The Kodava culture adds another
layer entirely. The food is different, the customs are different, the people
have a pride about their home that’s immediately infectious. A good Coorg
resort doesn’t just give you a bed near all this, it makes you feel like you’re
actually part of it, even briefly.
That’s the difference between a
hotel and a proper stay.
Purple Palms Resort & Spa — Location Is Half the Battle Won
Here’s something that doesn’t
get talked about enough when people compare resorts in Kushalnagar: getting
there matters. A lot.
Some of the most beautiful
resorts in Coorg are also the most annoying to reach. Forty-five minutes up a
ghat road in the dark, heart in your mouth, kids asking “are we there yet”

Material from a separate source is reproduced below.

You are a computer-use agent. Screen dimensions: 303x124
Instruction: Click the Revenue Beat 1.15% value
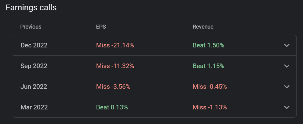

every five minutes. It’s not ideal.
Purple Palms sits right on
National Highway 275. It’s literally the first luxury resort you hit as you
enter Coorg. No steep climbs, no white-knuckle driving, no wondering if Google
Maps has sent you somewhere wrong. You arrive already feeling good, which,
honestly, sets the tone for everything that follows.
The location also happens to be
genuinely brilliant. Nisargadhama Reserve is 400 metres from the gate. The
famous Namdroling Monastery, the Golden Temple, one of the most beautiful buildings
I’ve seen in South India, is less than 8 km away. Dubare Elephant Camp is about
12 km out. Harangi backwaters are nearby. You have a proper base here, not a
remote hideout you have to commute out of every morning.
So What’s It Actually Like to Stay Here?
Let me give you a realistic
picture rather than a press release version.
The resort has 78 rooms across
three categories. The Panorama Rooms do what the name suggests, the views are
legitimately lovely. The Courtyard Rooms have private balconies that look onto
the gardens, and there’s something very calming about sitting out there with a
coffee in the morning. The Peaberry Suites are the big ones: 635 square feet,
separate living and dining area, private balcony. The kind of room where you
unpack properly and settle in.
Everything comes with the expected
bits, flat-screen TV, minibar, free WiFi, hot water, tea and coffee. But what
I’d actually highlight are the small touches: daily fruit baskets,
complimentary cookies, good-night chocolates on your pillow. Those things cost
almost nothing to provide and they signal that someone actually thought about
your stay.
The Pool Situation
Ozone-treated outdoor pool,
which is the cleaner alternative to chlorine-heavy water. Genuinely refreshing
on a warm afternoon. There’s also a separate kids’ pool, which parents of young
children will understand the value of immediately, it means your kid is
splashing around safely while you’re actually relaxing nearby rather than
standing in the main pool on edge.
Earth Glo Spa — This Is the Real Deal
A lot of hotels have “a spa” the
way a lot of hotels have “a gym”: two machines, poor lighting, and the sense
that nobody actually uses it. Earth Glo Spa is not that.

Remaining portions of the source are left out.